Task prompt —
Copy every line of the data exactly, keeping out any picture.

Provided information —
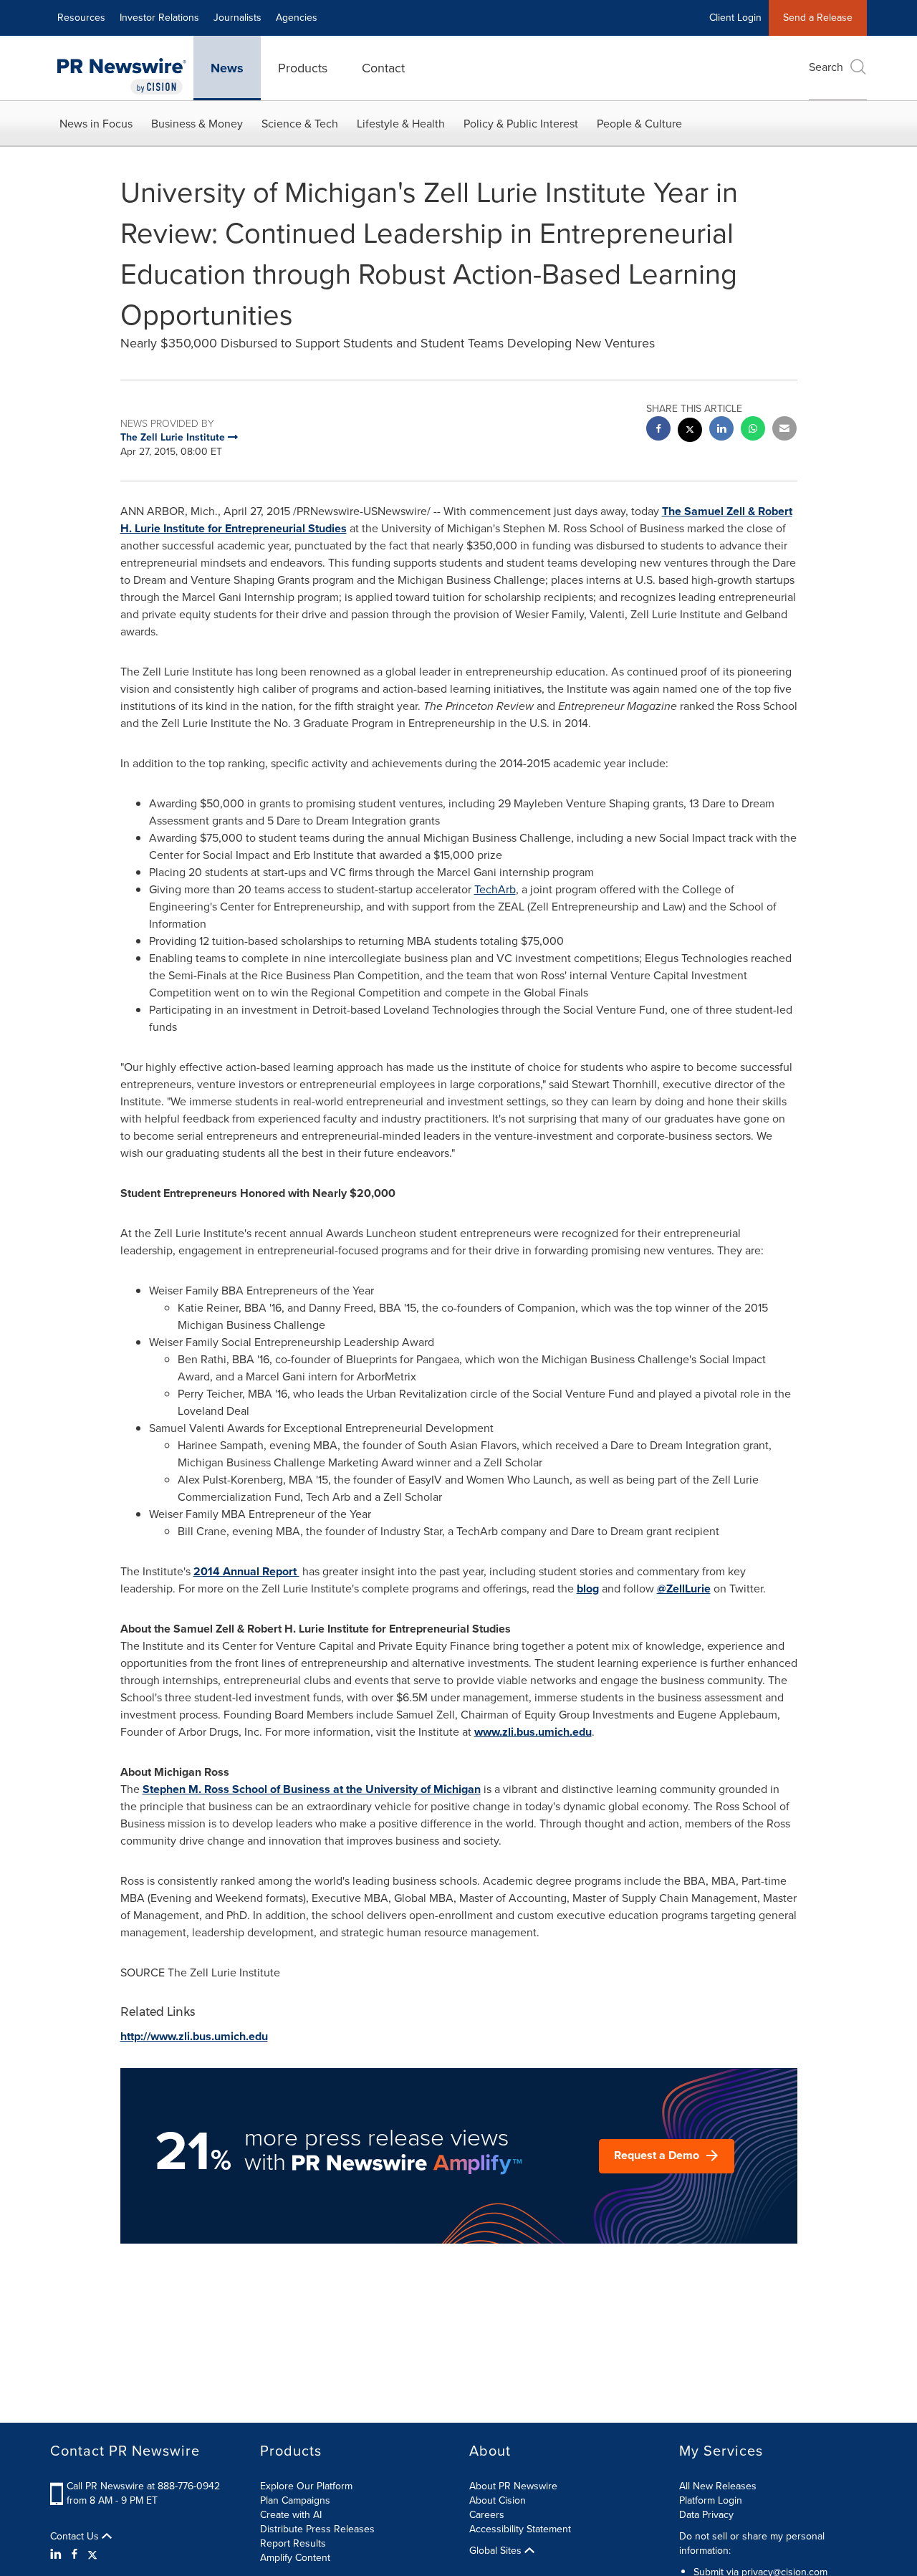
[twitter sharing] (690, 432)
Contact (383, 68)
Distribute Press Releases (317, 2529)
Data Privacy (706, 2514)
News (227, 68)
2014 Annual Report (246, 1571)
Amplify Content (295, 2557)
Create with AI (291, 2514)
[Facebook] (74, 2554)
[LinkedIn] (57, 2554)
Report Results (293, 2543)
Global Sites (496, 2551)
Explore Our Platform (306, 2486)
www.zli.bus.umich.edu (533, 1732)
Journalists (237, 17)
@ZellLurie (684, 1588)
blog (588, 1588)
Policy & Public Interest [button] (521, 123)
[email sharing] (784, 430)
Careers (486, 2514)
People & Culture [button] (639, 123)
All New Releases (718, 2486)
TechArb (495, 889)
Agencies (296, 17)
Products (302, 68)
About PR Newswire (513, 2486)
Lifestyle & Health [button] (401, 123)
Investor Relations (159, 17)
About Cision (497, 2500)
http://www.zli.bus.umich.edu (194, 2036)
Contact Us (76, 2536)
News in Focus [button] (96, 123)
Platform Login (710, 2500)
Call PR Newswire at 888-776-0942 (143, 2486)
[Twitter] (92, 2554)
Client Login (735, 17)
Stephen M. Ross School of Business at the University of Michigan (312, 1789)
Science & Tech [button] (299, 123)
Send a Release (818, 17)
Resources (81, 17)
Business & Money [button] (197, 123)
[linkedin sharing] (721, 430)
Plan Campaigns (295, 2500)
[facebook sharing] (658, 430)
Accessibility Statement (520, 2529)
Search (826, 67)
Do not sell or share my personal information (752, 2543)
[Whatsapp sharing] (753, 430)
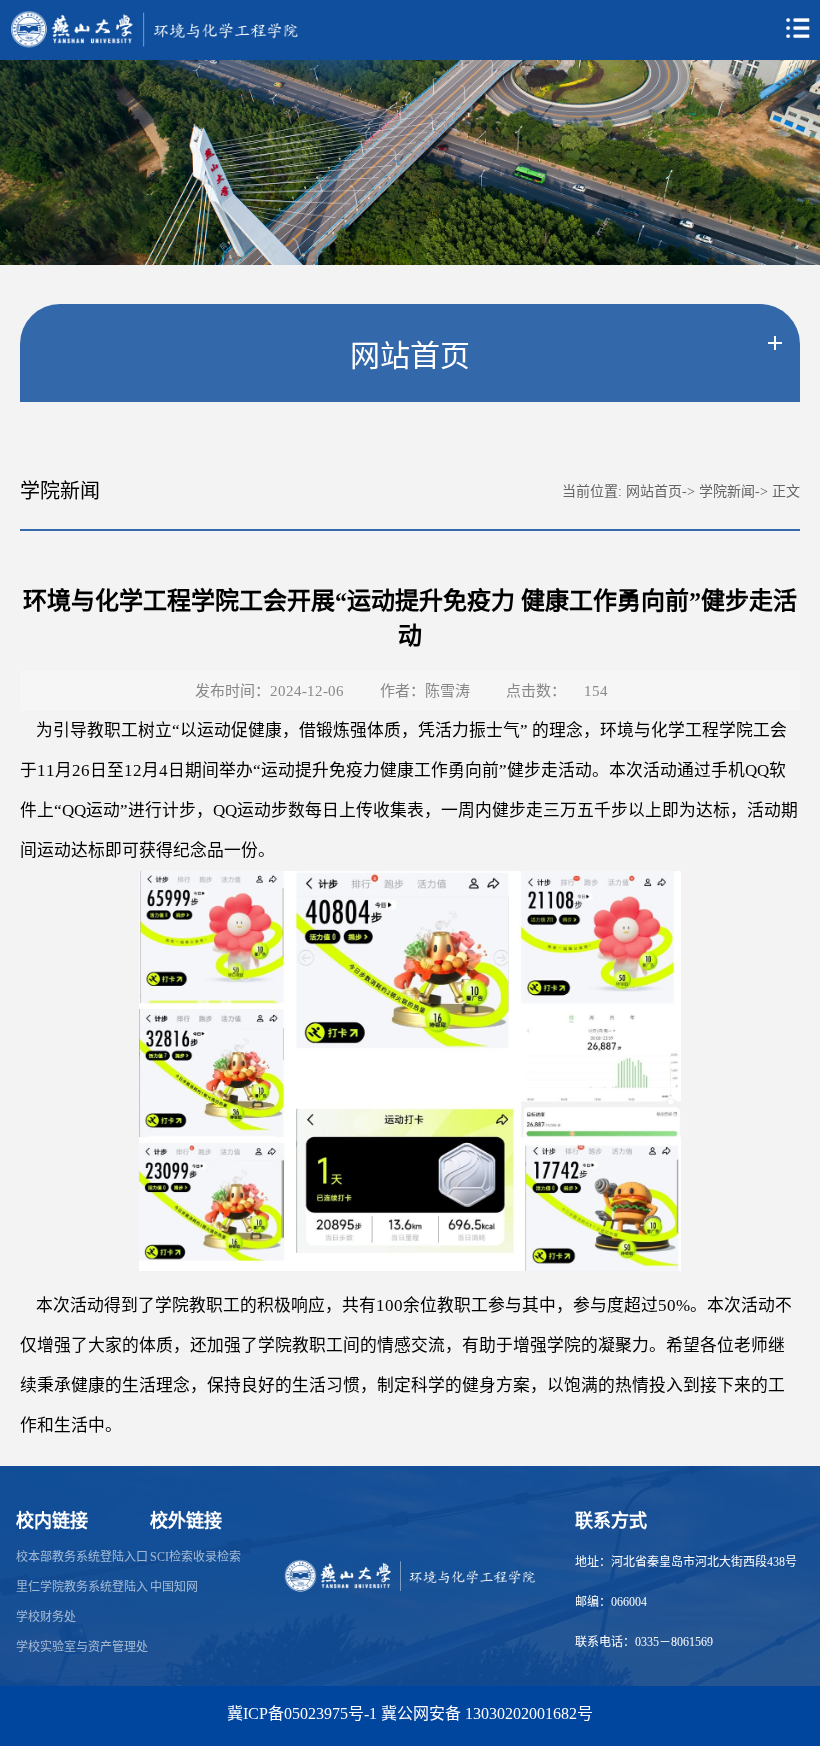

Written solution —
[twitter sharing] (690, 432)
Contact (383, 68)
Distribute Press Releases (317, 2529)
Data Privacy (706, 2514)
News (227, 68)
2014 Annual Report (246, 1571)
Amplify Content (295, 2557)
Create with AI (291, 2514)
[Facebook] (74, 2554)
[LinkedIn] (57, 2554)
Report Results (293, 2543)
Global Sites (496, 2551)
Explore Our Platform (306, 2486)
www.zli.bus.umich.edu (533, 1732)
Journalists (237, 17)
@ZellLurie (684, 1588)
blog (588, 1588)
Policy & Public Interest [button] (521, 123)
[email sharing] (784, 430)
Careers (486, 2514)
People & Culture [button] (639, 123)
All New Releases (718, 2486)
TechArb (495, 889)
Agencies (296, 17)
Products (302, 68)
About PR Newswire (513, 2486)
Lifestyle & Health [button] (401, 123)
Investor Relations (159, 17)
About Cision (497, 2500)
http://www.zli.bus.umich.edu (194, 2036)
Contact Us (76, 2536)
News in Focus [button] (96, 123)
Platform Login (710, 2500)
Call PR Newswire at 888-776-0942 (143, 2486)
[Twitter] (92, 2554)
Client Login (735, 17)
Stephen M. Ross School of Business at the University of Michigan (312, 1789)
Science & Tech [button] (299, 123)
Send a Release (818, 17)
Resources (81, 17)
Business & Money [button] (197, 123)
[linkedin sharing] (721, 430)
Plan Campaigns (295, 2500)
[facebook sharing] (658, 430)
Accessibility Statement (520, 2529)
Search (826, 67)
Do not sell or share my personal information (752, 2543)
[Whatsapp sharing] (753, 430)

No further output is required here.